Okay I think I understand. You want to make sure that a user can only creat new UserInvitation
Documents for an organization they belong to, is that it?
Initial Notes & things to remember
Important for later: In One-to-one relationships, docs say “In the database, a single collection is predictably chosen to store relational data”. This predictable method is to use the collection with name that comes later in the alphabet. (There are some proposals to change that in the forums… but anyway). So, we should see the Organization
references stored in the UserInvitation
as well as User
Documents.
Also, you can use Get
in permission predicates! This means you can get User data and use that to match information in create and write ops.
Schema Definition
So if your schema is like this:
type Organization {
name: String!
invitations: [UserInvitation!]! @relation
users: [User!]! @relation
}
type User {
email: String
name: String!
organization: Organization! @relation # stored here!
}
type UserInvitation {
email: String!
organization: Organization! @relation # stored here!
}
Permission Required
I can confirm you need predicates for
-
write
and create
permission on UserInviation
-
write
permission on Organization
to perform this mutation:
partialUpdateOrganization(id: $id, data: {
invitations: {
create: [
{ email: $email }
]
}
})
So if you just turn all of those on it will work. But of course you don’t want them all true.

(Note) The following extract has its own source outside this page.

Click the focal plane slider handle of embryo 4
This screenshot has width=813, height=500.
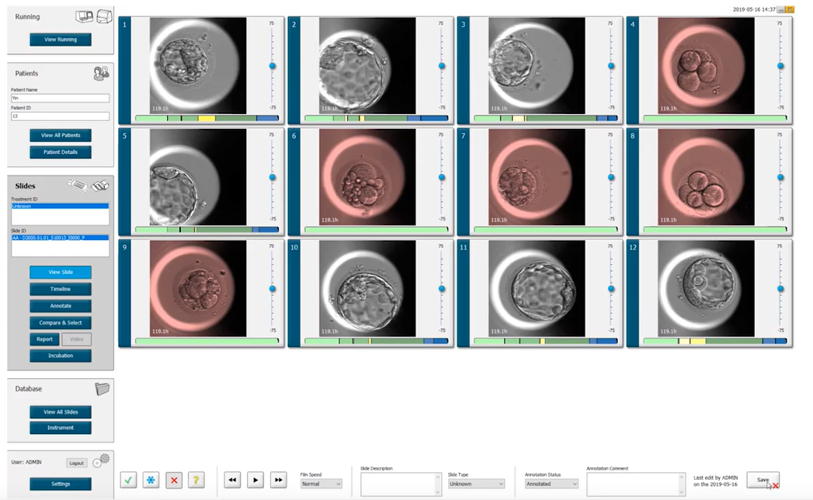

To be honest, I don’t know why you need create and write on the invitations. It must do the create, and then update to add the relation after the fact (an unfortunate doubling of write ops…). It also added to complexity.
Example Role
{
ref: Role("user"),
ts: 1593031454375000,
name: "user",
privileges: [
{
resource: Collection("Organization"),
actions: {
read: true,
// Can only write to Organization if the data doesn't change.
// lets the nested GraphQL query work
write: Query(
Lambda(
["oldData", "newData"],
And(
Equals(
Select("data", Var("oldData")),
Select("data", Var("newData"))
)
)
)
)
}
},
{
resource: Collection("UserInvitation"),
actions: {
read: true,
// Allows any write if there is no Organization provided
// or requires that Organization match the user's
write: Query(
Lambda(
["oldData", "newData"],
Let(
{
inputOrg: Select(
["data", "organization"],
Var("newData"),
null
),
user: Get(Identity()),
userOrg: Select(["data", "organization"], Var("user"), null)
},
If(
IsNull(Var("inputOrg")),
true,
Equals(Var("inputOrg"), Var("userOrg"))
)
)
)
),
// Allows creation with any data if there is no Organization provided
// or requires that Organization match the user's
create: Query(
Lambda(
"values",
Let(
{
inputOrg: Select(["data", "organization"], Var("values"), null),
user: Get(Identity()),
userOrg: Select(["data", "organization"], Var("user"), null)
},
If(
IsNull(Var("inputOrg")),
true,
Equals(Var("inputOrg"), Var("userOrg"))
)
)
)
)
}
},
{
resource: Index("organization_invitations_by_organization"),
actions: {
unrestricted_read: false,
read: true
}
},
{
resource: Index("organization_users_by_organization"),
actions: {
unrestricted_read: false,
read: true
}
}
],
membership: [
{
resource: Collection("User")
}
]
}
Alternative with UDF
If I got your use case right, and a User can only ever create invitations for their organization, then it might be better to only give the user call
permissions for a UDF that takes limited input and creates an invitation by copying the user Organization into the invitation document. The UDF has all the permissions it needs (only create
on UserInvitations).
This would be called from GraphQL by specifiying @resolver
directive.
If you are interested in this idea I can elaborate.